> **SET OF TASKS**
1. Change "stretcher" to "litter" in the text on Connolly and McDiarmada between "Connolly was brought" and "of Michael Collins.", inclusive, and write out that span.
2. Condense the paragraph beginning "Sean McDiarmada was born in Kiltyclogher" from the text on Connolly and McDiarmada into a bulleted list that keeps its main facts.
3. In one to three sentences, explain why General Sir John Maxwell ordered the court martial's death sentence carried out on the last surviving signatories, according to the text on Connolly and McDiarmada.

> **SELECTED PASSAGE**
They couldn’t have come from more different personal and political backgrounds. One was born in an urban Scottish slum, the other in a small rural Irish village. One was a lifelong socialist, committed to proletarian revolution. The other was an equally committed Irish nationalist, and a member of the conservative Catholic organisation, the Ancient Order of Hibernians. But both died on the same day, and in the same cause. James Connolly and Sean McDiarmada were signatories to the 1916 proclamation of independence.
Connolly was born in the dismal Cowgate district of Edinburgh, of Irish parents, in 1868. He lied about his age—fourteen— and joined the British Army. He served in Ireland for seven years. He was to become involved with Keir Hardie in the Independent Labour party, and James Larkin in the Irish Transport and General Workers Union. He lived in the USA for seven years during which time he worked with the famous trade union organisation, the Industrial Workers of the World, better known as the Wobblies. He co-founded the Irish Labour Party in 1912, and the Irish Citizens’ Army during the 1913 Lockout. It was this small group, of about 200 men and women—both genders enjoying equal status—that he led into the 1916 Rising alongside those members of the Irish Volunteers who showed up on Easter Monday after the debacle of Eoin MacNeill’s countermanding order.
Connolly, as well as being a man of action, was also a prolific writer and a Marxist intellectual. His most influential work, Labour in Irish History, is a clear-headed socialist assessment of the Irish narrative from the late 17th century. It contains the following gem.
The Irish are not philosophers as a rule, they proceed too rapidly from thought to action.
Sean McDiarmada was born in Kiltyclogher in Co. Leitrim in 1883. He moved to Dublin in 1908 where he became involved in a number of cultural and political organisations, including Arthur Griffith’s Sinn Fein, and the Gaelic League. He also became a covert member of the revolutionary nationalist organisation, the Irish Republican Brotherhood.
At an early stage in his revolutionary career he was taken under the wing of the old Fenian Thomas Clarke, and it was these two men, more than any others, who plotted and planned for the insurrection in 1916.
The manner of James Connolly’s death was probably the last straw for many Irish people who had initially opposed the Easter Rising. Connolly had been wounded in the fighting and was kept in an emergency medical facility in Dublin Castle after the surrender. He was probably within a few days of death when the British military commander, General Sir John Maxwell, aware that Prime Minister Herbert Asquith was on his way to Dublin to put an end to the executions, ordered that the court martial’s death sentence be carried out on the last surviving signatories of the proclamation.
Connolly was brought to Kilmainham jail in an ambulance, carried to the execution yard on a stretcher, and shot by firing squad while tied to a chair. It was the least astute political move on Maxwell’s part, in a week that can most generously be described as ‘counter-productive’.
McDiarmada, owing to the debilitating effects of polio, played little actual part in the Rising itsef. In fact he almost escaped detection and execution. He might not have been identified as a signatory of the proclamation, and one of the prime movers of the rebellion, had he not been spotted by a Dublin Metropolitan Police detective, Daniel Hoey. Hoey was later shot dead by members of the assassination squad of Michael Collins.
Other than their Irish nationalism the two men had little in common. Had they survived a successful Rising—rather a big ‘what if’—they might well have found themselves on opposing sides in a subsequent European-style class conflict. But that was not permitted to happen, due to the desire of Maxwell to eliminate any future threat from the leaders of radical and militant Irish nationalism and socialism.
James Connolly and Sean McDiarmada were executed separately in Kilmainham Jail one hundred and one years ago, on this day.

Dataset entries
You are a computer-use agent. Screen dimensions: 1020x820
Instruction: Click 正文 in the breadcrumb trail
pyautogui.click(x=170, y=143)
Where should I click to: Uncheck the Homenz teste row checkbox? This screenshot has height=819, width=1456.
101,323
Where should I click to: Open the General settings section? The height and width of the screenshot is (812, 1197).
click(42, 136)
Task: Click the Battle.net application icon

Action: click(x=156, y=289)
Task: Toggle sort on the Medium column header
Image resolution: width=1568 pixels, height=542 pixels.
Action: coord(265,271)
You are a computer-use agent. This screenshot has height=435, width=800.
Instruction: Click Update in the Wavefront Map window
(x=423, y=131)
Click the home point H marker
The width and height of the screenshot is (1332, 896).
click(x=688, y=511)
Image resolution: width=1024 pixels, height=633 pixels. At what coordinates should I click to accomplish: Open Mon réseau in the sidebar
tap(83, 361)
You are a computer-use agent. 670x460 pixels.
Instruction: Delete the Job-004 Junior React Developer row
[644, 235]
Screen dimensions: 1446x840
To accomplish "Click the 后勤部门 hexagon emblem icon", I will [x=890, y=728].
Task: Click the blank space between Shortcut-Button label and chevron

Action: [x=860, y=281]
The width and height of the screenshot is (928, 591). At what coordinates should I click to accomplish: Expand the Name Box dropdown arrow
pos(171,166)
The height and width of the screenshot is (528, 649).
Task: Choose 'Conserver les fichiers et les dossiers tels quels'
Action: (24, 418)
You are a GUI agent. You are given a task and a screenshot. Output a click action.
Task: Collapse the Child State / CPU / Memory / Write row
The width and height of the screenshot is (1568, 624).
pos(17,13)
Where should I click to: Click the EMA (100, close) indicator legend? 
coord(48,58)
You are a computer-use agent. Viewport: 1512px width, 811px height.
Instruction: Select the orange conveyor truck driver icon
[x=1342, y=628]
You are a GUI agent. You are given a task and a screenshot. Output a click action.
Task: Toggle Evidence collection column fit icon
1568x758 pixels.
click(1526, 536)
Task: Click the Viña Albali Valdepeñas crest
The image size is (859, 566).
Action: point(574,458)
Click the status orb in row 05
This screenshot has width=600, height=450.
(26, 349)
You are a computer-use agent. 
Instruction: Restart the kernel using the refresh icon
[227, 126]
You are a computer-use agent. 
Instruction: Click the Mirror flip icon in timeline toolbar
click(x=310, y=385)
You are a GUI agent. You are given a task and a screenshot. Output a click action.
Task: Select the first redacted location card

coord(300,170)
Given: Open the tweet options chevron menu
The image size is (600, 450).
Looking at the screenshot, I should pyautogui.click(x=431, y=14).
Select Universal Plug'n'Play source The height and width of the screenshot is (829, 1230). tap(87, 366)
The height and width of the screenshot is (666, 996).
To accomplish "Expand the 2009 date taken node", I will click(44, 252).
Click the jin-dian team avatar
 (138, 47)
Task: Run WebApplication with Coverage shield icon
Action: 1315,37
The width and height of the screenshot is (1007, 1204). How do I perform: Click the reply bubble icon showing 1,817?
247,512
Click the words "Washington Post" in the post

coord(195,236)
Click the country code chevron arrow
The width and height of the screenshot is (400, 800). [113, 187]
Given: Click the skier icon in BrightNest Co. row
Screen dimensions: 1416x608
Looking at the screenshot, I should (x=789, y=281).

> **EXPECTED OUTPUTS**
1.
Connolly was brought to Kilmainham jail in an ambulance, carried to the execution yard on a litter, and shot by firing squad while tied to a chair. It was the least astute political move on Maxwell’s part, in a week that can most generously be described as ‘counter-productive’.
McDiarmada, owing to the debilitating effects of polio, played little actual part in the Rising itsef. In fact he almost escaped detection and execution. He might not have been identified as a signatory of the proclamation, and one of the prime movers of the rebellion, had he not been spotted by a Dublin Metropolitan Police detective, Daniel Hoey. Hoey was later shot dead by members of the assassination squad of Michael Collins.

2.
- Born in Kiltyclogher, Co. Leitrim, in 1883
- Moved to Dublin in 1908
- Became involved in cultural and political organisations there, including Arthur Griffith's Sinn Fein and the Gaelic League
- Was a covert member of the Irish Republican Brotherhood, a revolutionary nationalist organisation

3. Maxwell knew that Prime Minister Herbert Asquith was on his way to Dublin to put an end to the executions. He also wanted to eliminate any future threat from the leaders of radical and militant Irish nationalism and socialism.